Sam Altman, CEO of OpenAI, attends the 54th annual assembly of the World Financial Discussion board in Davos, Switzerland, on Jan. 18, 2024.
Denis Balibouse | Reuters
OpenAI mentioned Monday that it is partnering with Frequent Sense Media on an initiative designed to assist teenagers perceive the best way to use synthetic intelligence in a secure method.
“We wish to work out the best way to make this instrument safely and responsibly and broadly accessible to teenagers and people who find themselves going to make use of it as a part of their instructional expertise,” OpenAI CEO Sam Altman mentioned at a Frequent Sense Occasion in San Francisco.
Frequent Sense, a nonprofit targeted on making expertise secure and accessible to youngsters, has been working to develop an AI rankings and evaluation system meant for folks, kids and educators to raised perceive the expertise’s dangers and advantages. Among the questions Frequent Sense desires to reply embody whether or not AI fosters a love of studying amongst youth, if it respects human rights and kids’s rights, and if the expertise can perpetuate the unfold of misinformation.
The objective of the brand new partnership is to assist create AI tips and training supplies for kids, educators and fogeys and to assist curate “family-friendly” GPT-branded massive language fashions (LLMs) that adhere to Frequent Sense’s score and requirements. GPT is the spine of OpenAI’s ChatGPT chatbot, which was launched in late 2022.
Frequent Sense Media CEO Jim Steyer mentioned in an announcement that the supplies developed by means of the partnership will “will probably be designed to teach households and educators about secure, accountable use of ChatGPT, in order that we are able to collectively keep away from any unintended penalties of this rising expertise.”
On the occasion on Monday, Altman briefly spoke concerning the partnership and AI extra broadly, saying that he hopes it’ll “profit youngsters with out entry” to AI. A part of OpenAI’s mission is to “make actually useful AI accessible without spending a dime,” he mentioned.
In September, Craig Newmark Philanthropies, the Craigslist founder’s philanthropic arm, mentioned it contributed $3 million to assist fund a Frequent Sense synthetic intelligence and training initiative.
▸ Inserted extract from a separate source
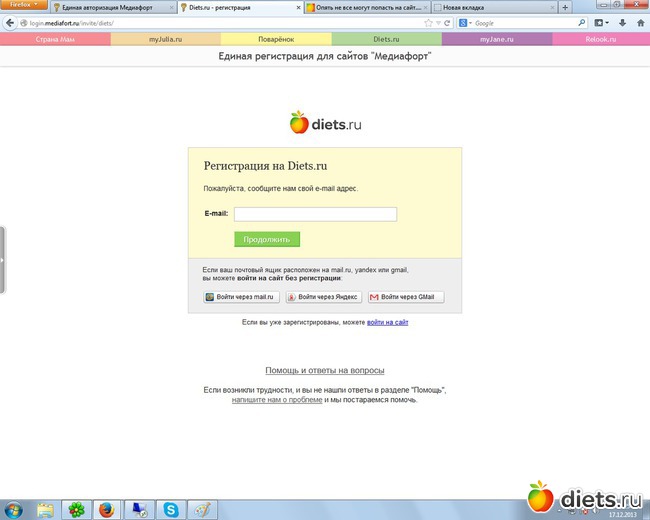
Task: Open Skype from the taskbar
Action: (x=170, y=509)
Newmark informed CNBC on the time that a few of his issues about AI embody the likelihood that unhealthy actors can use the expertise to affect the data ecosystem and contribute to societal discontent.
OpenAI and Frequent Sense did not say how LLMs will probably be tweaked to assist assist educators or teenagers. Altman mentioned LLMs personalized for instructional functions may assist teenagers “who wish to study science or study biology.”
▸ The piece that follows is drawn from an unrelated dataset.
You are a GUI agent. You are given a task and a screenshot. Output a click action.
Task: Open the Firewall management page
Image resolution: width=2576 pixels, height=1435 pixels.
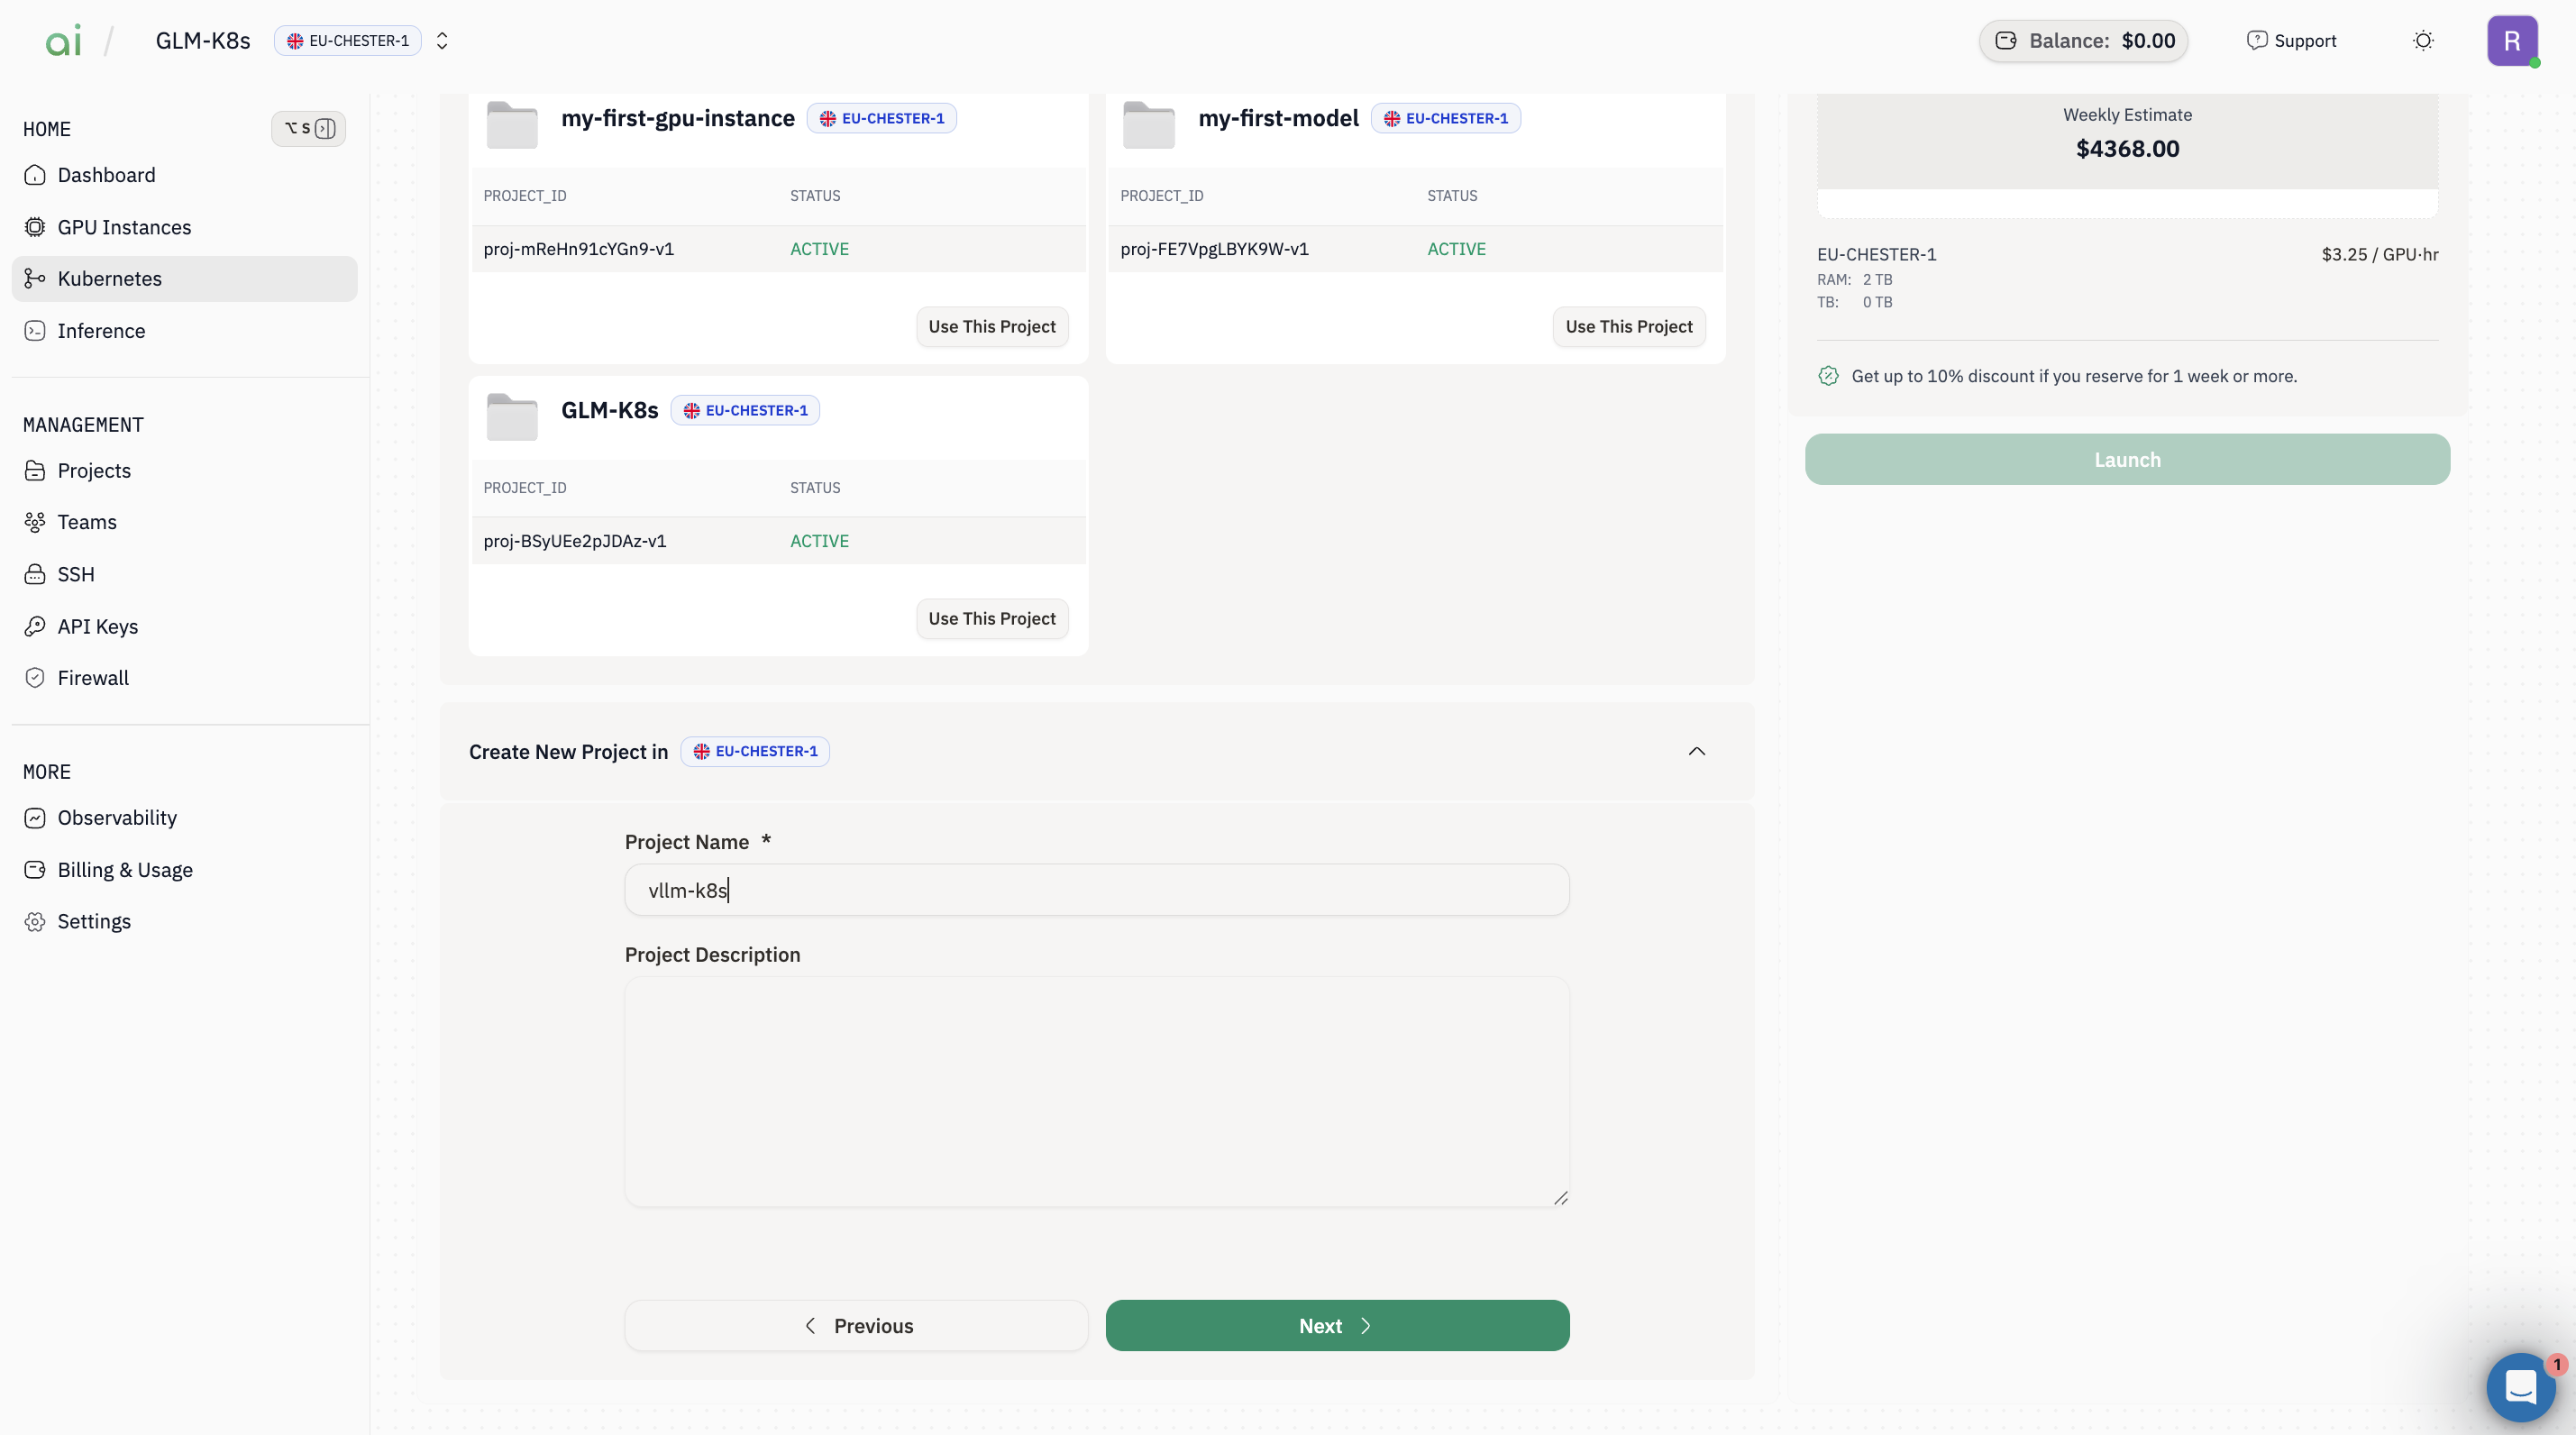point(93,678)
“I do not assume we all know but precisely how individuals are going to wish to use it,” Altman mentioned. He added that he envisions a world wherein “each teen or each grownup goes to have a customized AI.”
Relating to the upcoming elections and the potential dangers posed by so-called deepfakes to confuse folks, Altman acknowledged that AI-generated photographs pose issues however mentioned “I feel individuals are rather more refined than we give them credit score for and you do not imagine each picture you see.”
He talked about how OpenAI is getting ready for the potential methods unhealthy actors may use AI.
“We have arrange a giant response effort,” he mentioned. “This will probably be monitored very carefully.”